The most sensitive organisms tested were the water microbial communities. Results from the standard tests with algae and bacteria revealed that the prokaryotic organisms reacted more sensitive than the eukaryotic. The bacterium P. putida reacted most sensitive with EC50 values of 0.16 µg/L for AgNO3, resp. between 0.25 and 13.5 μg/L for AgNPs. However, no particle specific effects could be detected indicating that the silver ions are the toxicity causing factor; neither specific coatings nor certain sizes could be linked to increasing or decreasing toxicity for all tested particles and organisms and no clear toxicity patterns could be detected in terms of species specific attributes. The characterization of particle behavior (and for a certain proportion for the total and dissolved silver content) in the test media during the exposures proved to be impossible for most exposure situations due to the high sensitivities of the test organisms.
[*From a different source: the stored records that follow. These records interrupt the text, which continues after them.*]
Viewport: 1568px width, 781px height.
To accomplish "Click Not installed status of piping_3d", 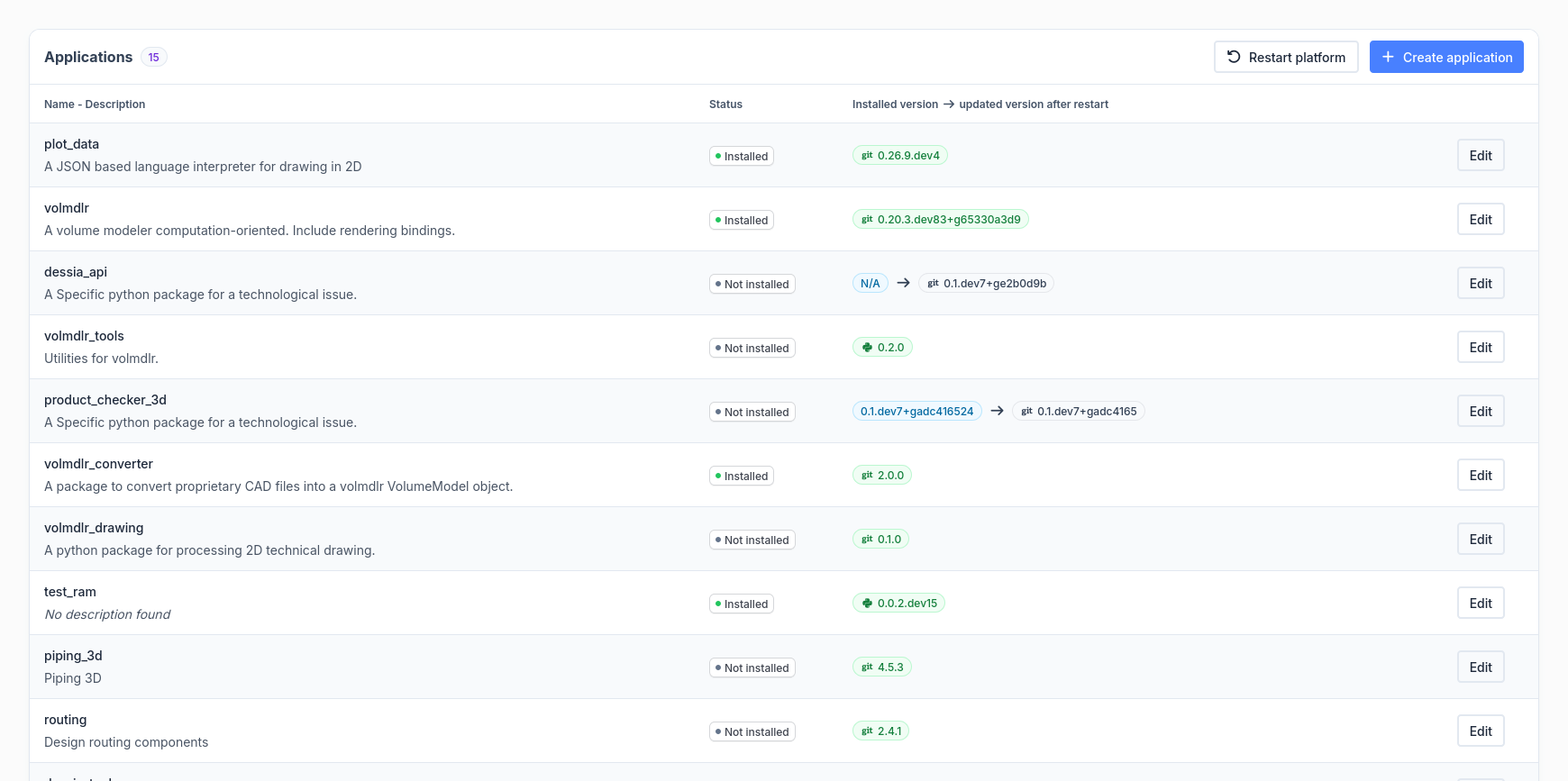I will (752, 668).
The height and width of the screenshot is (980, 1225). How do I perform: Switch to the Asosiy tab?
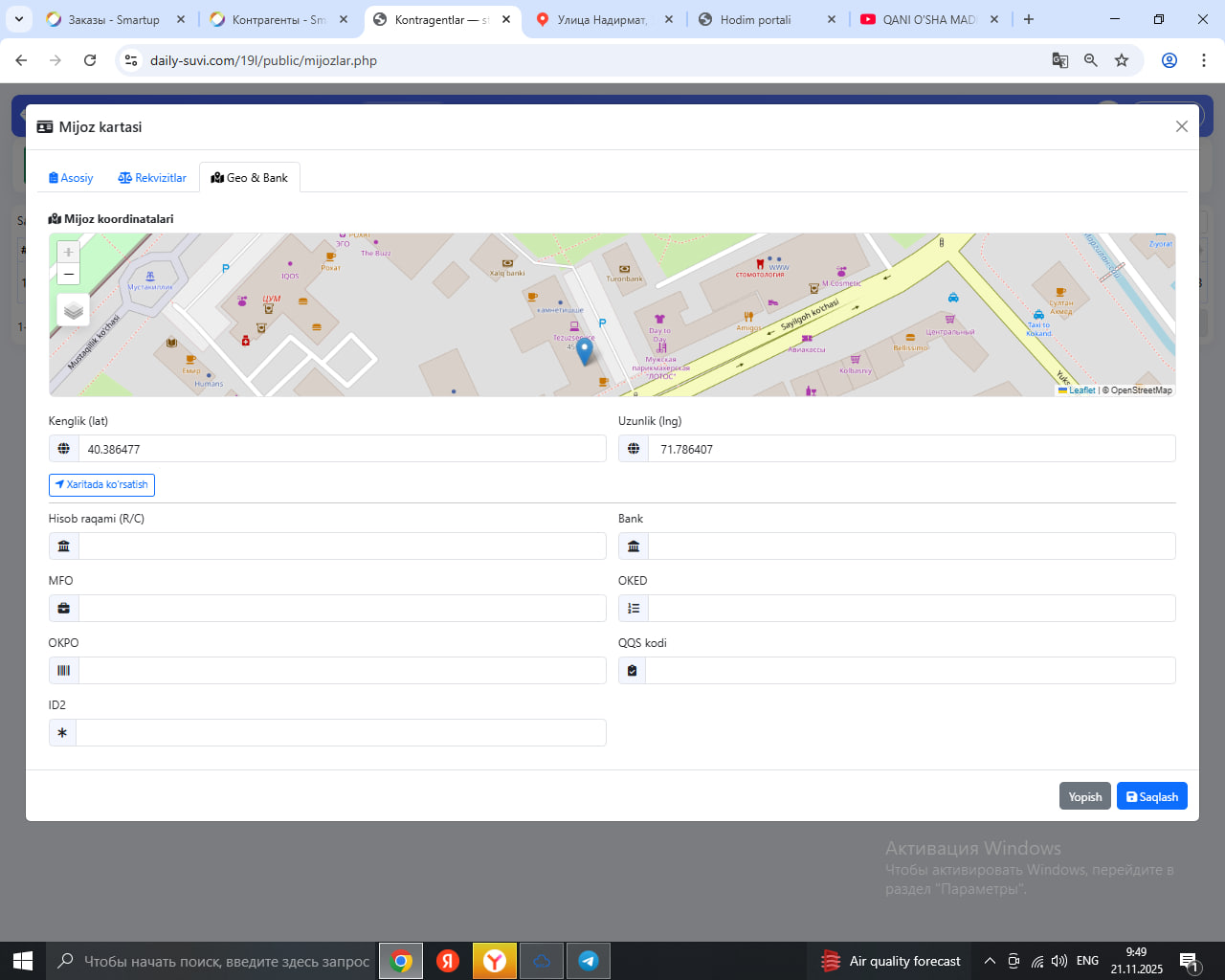pyautogui.click(x=71, y=178)
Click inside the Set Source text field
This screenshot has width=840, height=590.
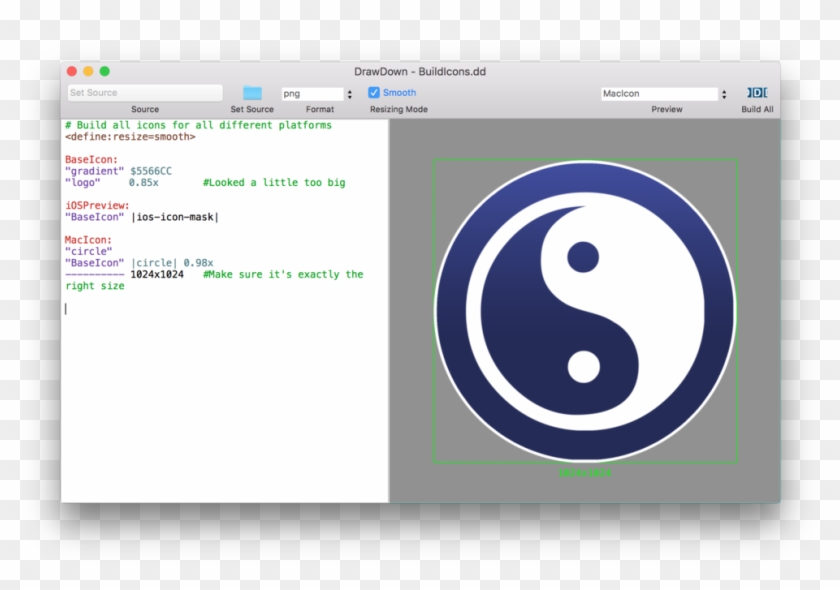click(x=143, y=91)
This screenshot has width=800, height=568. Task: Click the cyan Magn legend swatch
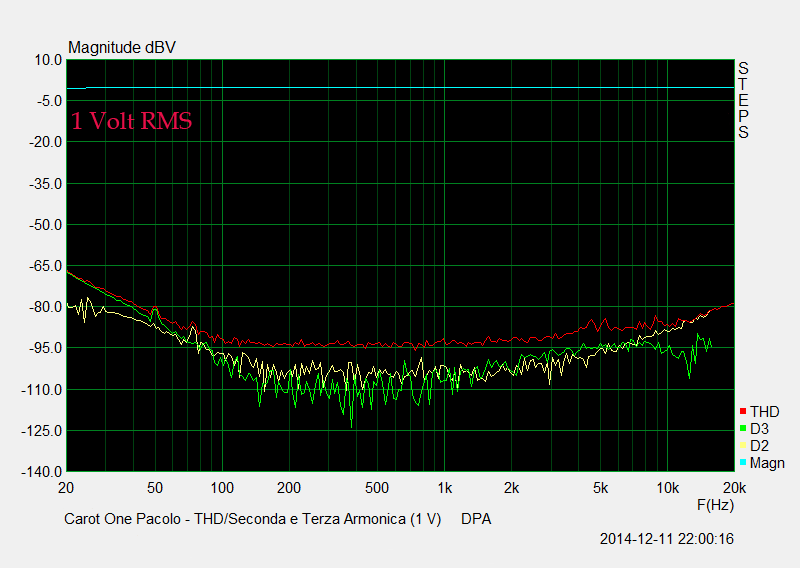point(742,463)
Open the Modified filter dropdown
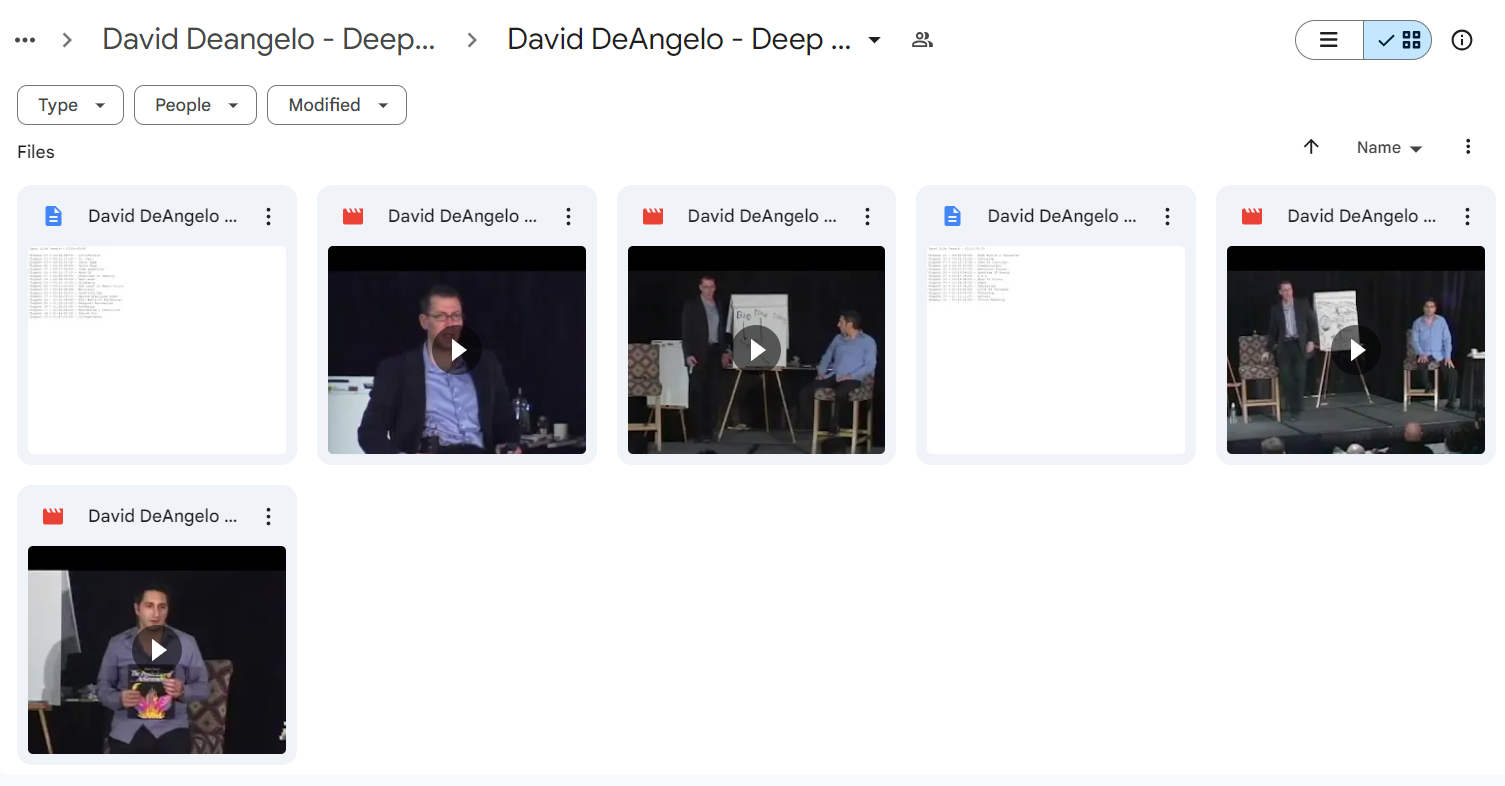Image resolution: width=1505 pixels, height=786 pixels. tap(337, 105)
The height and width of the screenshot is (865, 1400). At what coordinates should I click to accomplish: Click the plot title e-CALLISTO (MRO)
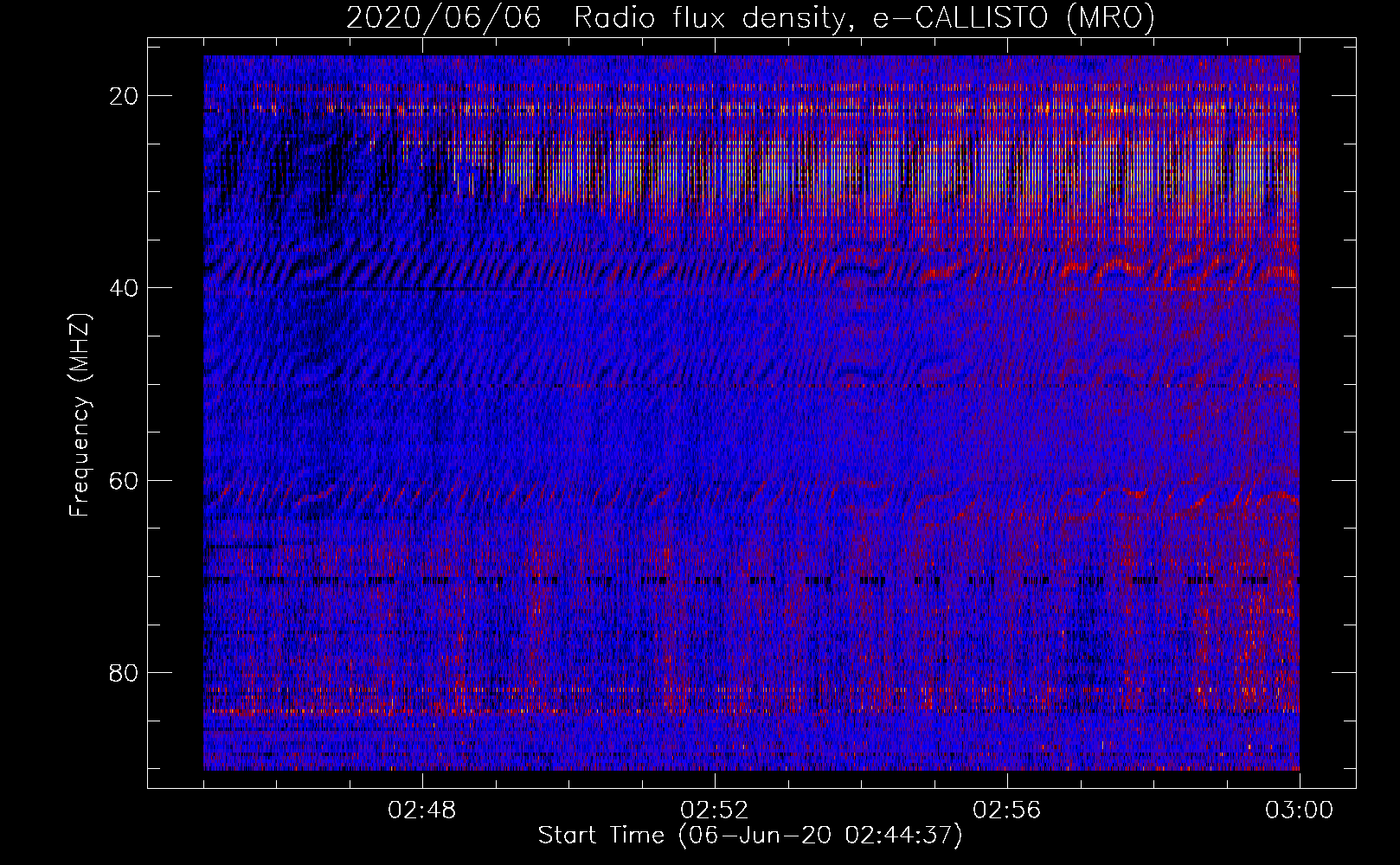pos(1013,17)
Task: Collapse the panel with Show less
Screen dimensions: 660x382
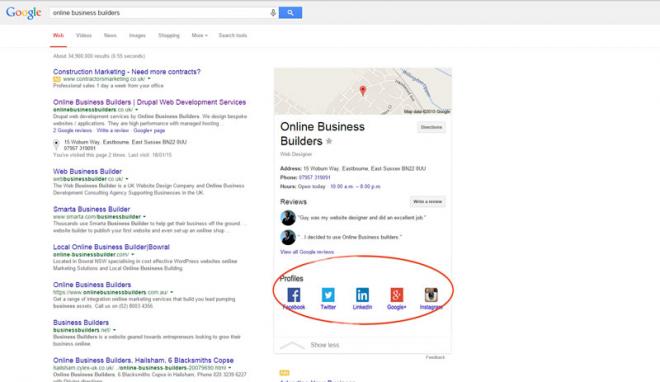Action: 325,345
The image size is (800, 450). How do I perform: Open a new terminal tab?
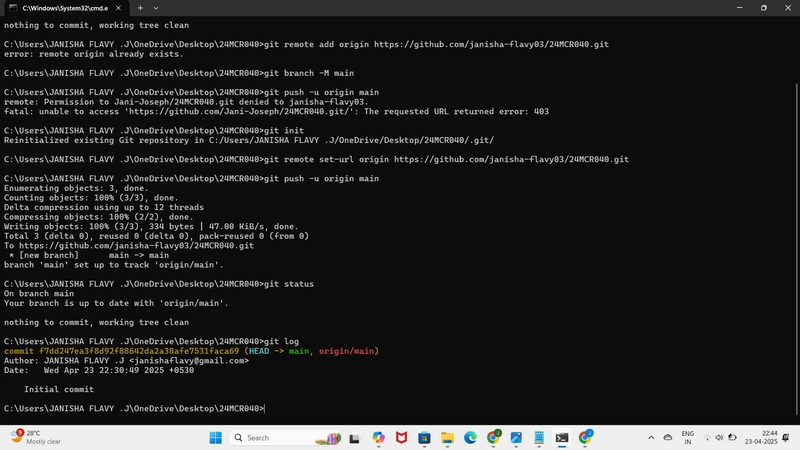pyautogui.click(x=140, y=8)
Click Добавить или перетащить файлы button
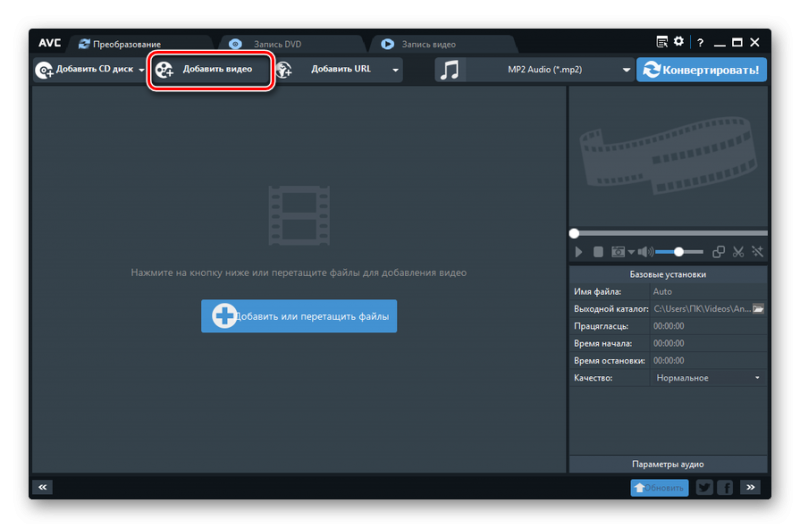Viewport: 800px width, 528px height. 299,316
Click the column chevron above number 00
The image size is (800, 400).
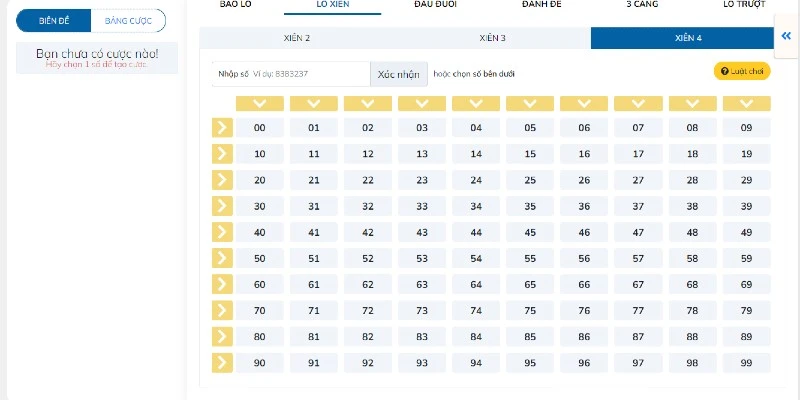(260, 103)
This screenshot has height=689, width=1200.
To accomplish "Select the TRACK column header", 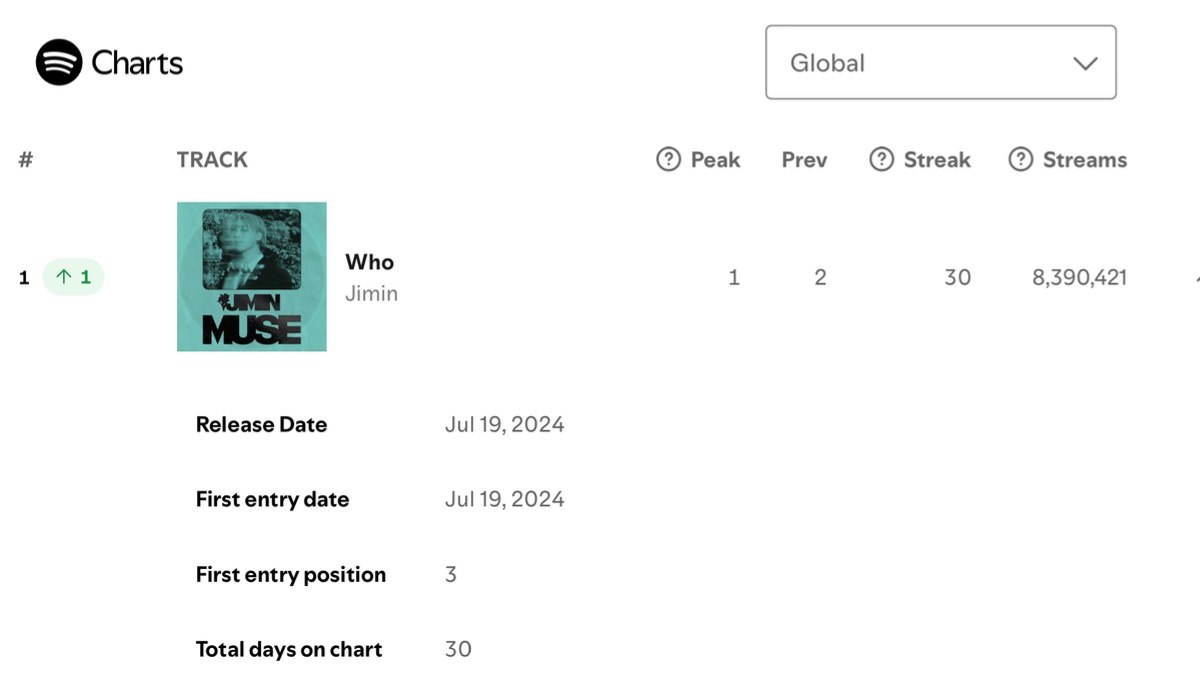I will pos(212,160).
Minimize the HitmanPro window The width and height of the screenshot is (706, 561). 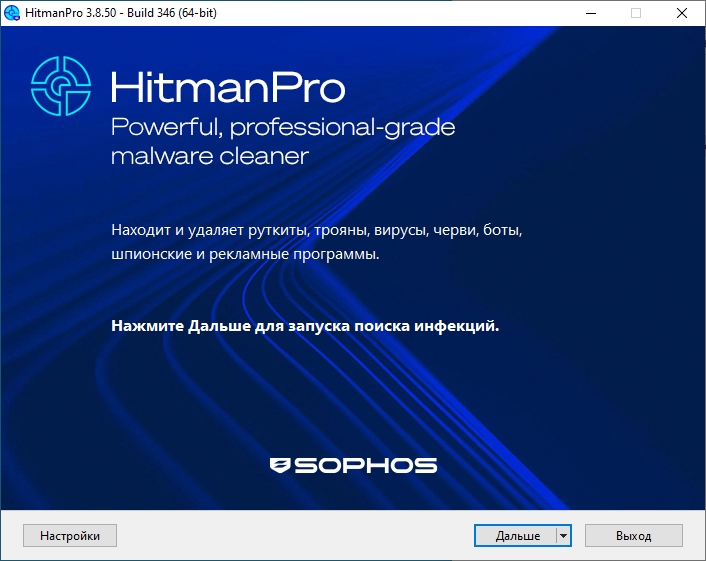coord(591,13)
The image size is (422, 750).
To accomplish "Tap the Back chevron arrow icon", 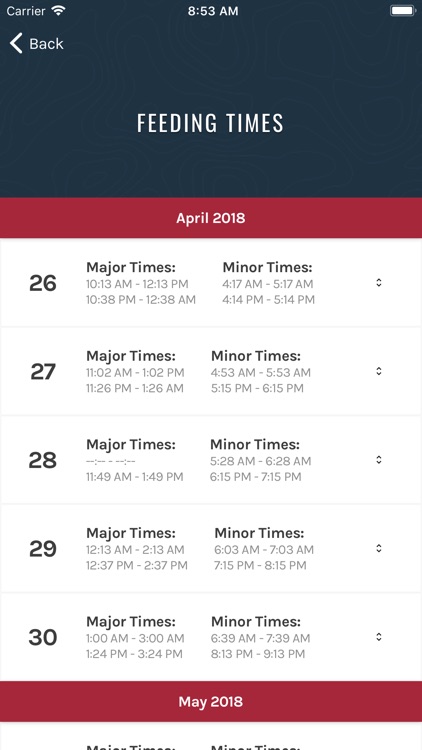I will (x=16, y=44).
For soils, the dissolution process and the way ENPs interact with soil pore water was found to be of major relevance particularly regarding collembolan and earthworms. This was mainly justified by their exposure routes, where collembolans are exposed through the soil pore water and earthworms can be exposed both dermally and through soil ingestion. In exposures of earthworms to Zn (using ZnO ENPs, ZnCl2 and micron scale ZnO) in soils of varying pH, it was observed that pH highly influenced Zn dissolution (Heggelund et al., 2013). Indeed, the WP3 experiments has shown pH to play a major role in bioavailability, as for ENP exposures the competition between H+ and metallic ions is not as straightforward as it was for the well-studied case of ionic metal exposures (see WP4 below for details on bioavailability considerations). This information was crucial to determine the relevant bioavailable fraction and which were the factors affecting bioavailability (WP4), but also providing relevant input data needed for risk assessment procedures (WP6).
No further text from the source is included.